In the passage on watercraft remote control systems, what drawback of an all-electrical system is given?

### SELECTION
- - - - - - -
One type of fully mechanical remote control system has been proposed which utilizes wire cables to transmit the movement of either of a pair of remote control operators to a controlled member on the propulsion unit via a switchover device. An example of such an arrangement is set forth in Japanese utility model S61-29068. While this type of remote control system has certain advantages, it also has certain disadvantages associated with it. For example, the wire cables connecting the operators with the switchover device and connecting the switchover device with the controlled member on the propulsion unit increases the operating load of the system. Also, this type of system may require relatively long cables, depending on the location of the operators and the size of the watercraft. The longer the cables, the more likely they are to bend causing the remote control system to malfunction. Changing control smoothly from one location to the other has also been difficult with these wholly mechanically operated systems because it has typically been difficult for someone at one remote location in the watercraft to know the control state of the operator at the other location.
While an all electrical remote control system may decrease the system's operational load and may also decrease the system's tendency to malfunction as a result of cable bending, an all electrical remote control system is disadvantageous in that no means are provided on the watercraft for manually operating the controlled member should that become necessary to maintain control of the watercraft in the event of an electrical component or power failure.
It is, therefore, a principal object of this invention to provide an improved remote control system which eliminates or reduces the above disadvantages.
It is a further object of this invention to provide an improved remote control system which employs a plurality of separate remotely positioned operators, at least one of which is mechanically connected to manual actuating means for selectively actuating a controlled member and at least one of which is electrically connected to electric actuating means for selectively actuating that same controlled member.
This invention is adapted to be embodied in a remote control system for transmitting control movement to a controlled member, such as a throttle or transmission control lever. The remote control system comprises an actuator unit having manual actuating means and electric actuating means both operatively connected to the controlled member. In accordance with the invention, a first remote control unit is provided which has a first operator mechanically connected to the manual actuating means for selectively transmitting movement to the manual actuating means upon movement of the first operator There is also provided in accordance with the invention a second remote control unit having a second operator electrically connected to the electric actuating means through a central control unit for selectively transmitting an electrical signal to the central control unit for selectively transmitting movement to the electric actuating means upon movement of the second operator. The remote control system further includes means for transmitting movement of each of the actuating means into movement of the controlled member, interlock means for precluding operation of the controlled member by one of the operators when the other of the operators is operated, and means for indicating the control state of the operators.
- - - - - - -
### DATASET CONTENT
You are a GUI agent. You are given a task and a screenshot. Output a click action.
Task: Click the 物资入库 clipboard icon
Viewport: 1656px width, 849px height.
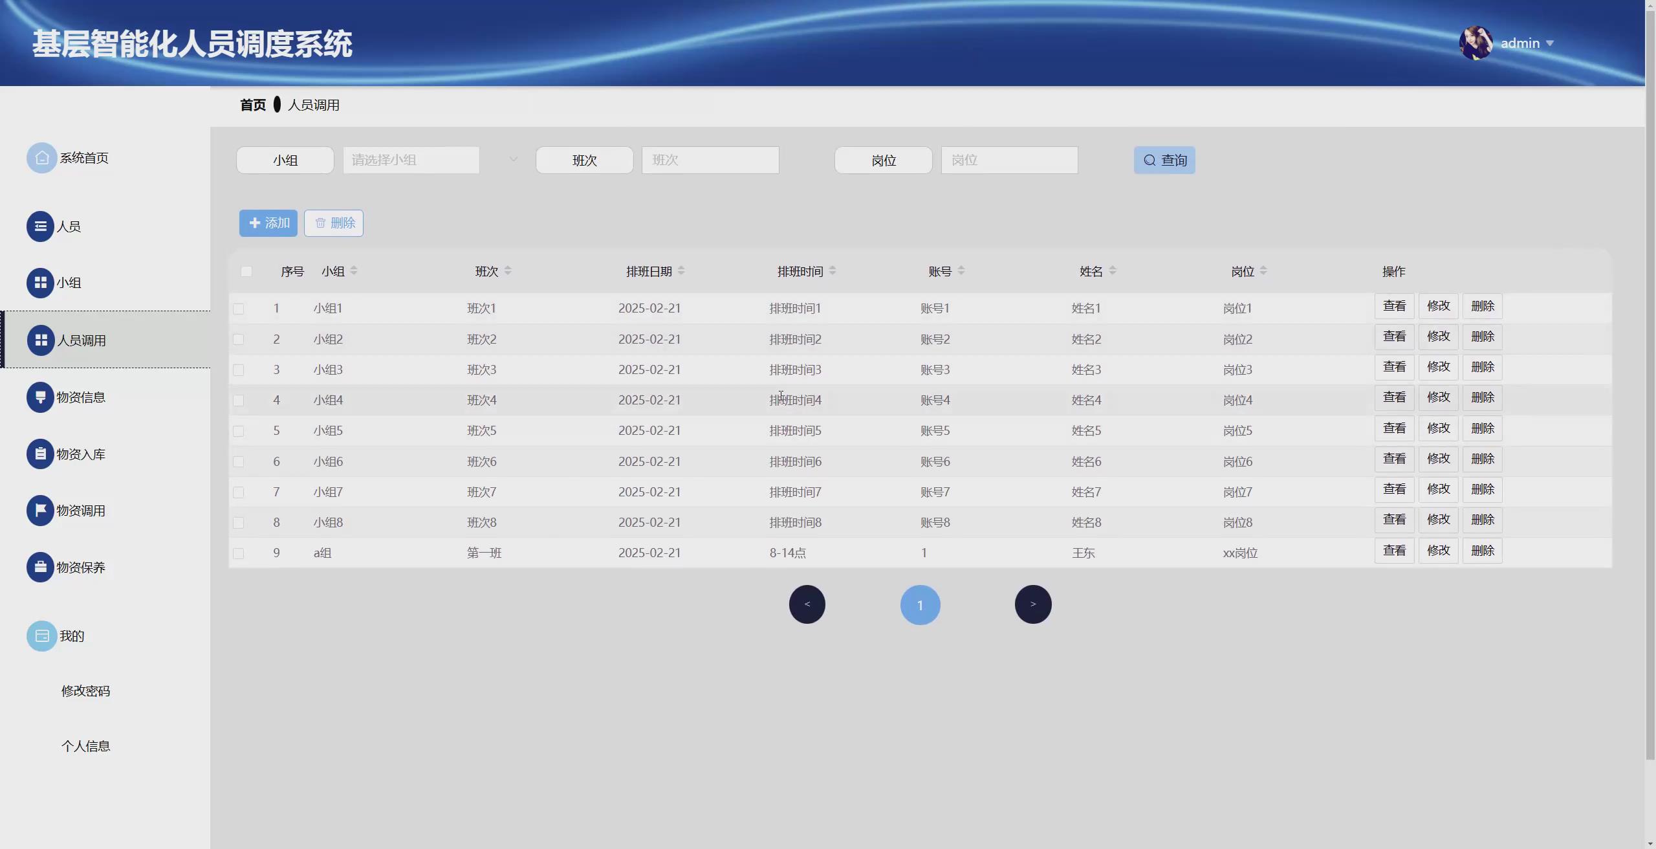pos(40,454)
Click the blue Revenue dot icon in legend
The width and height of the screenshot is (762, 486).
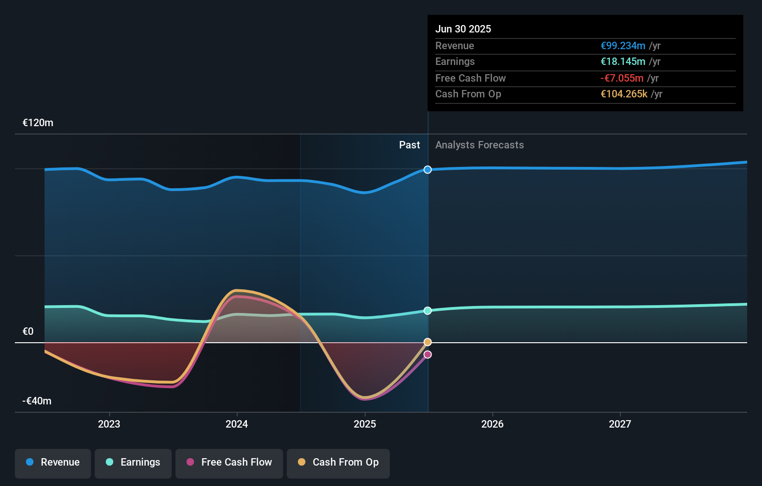(x=30, y=463)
- - - - - - -
### EXPECTED OUTPUT
It provides no means on the watercraft for manually operating the controlled member if an electrical component or power failure makes that necessary to keep control of the watercraft.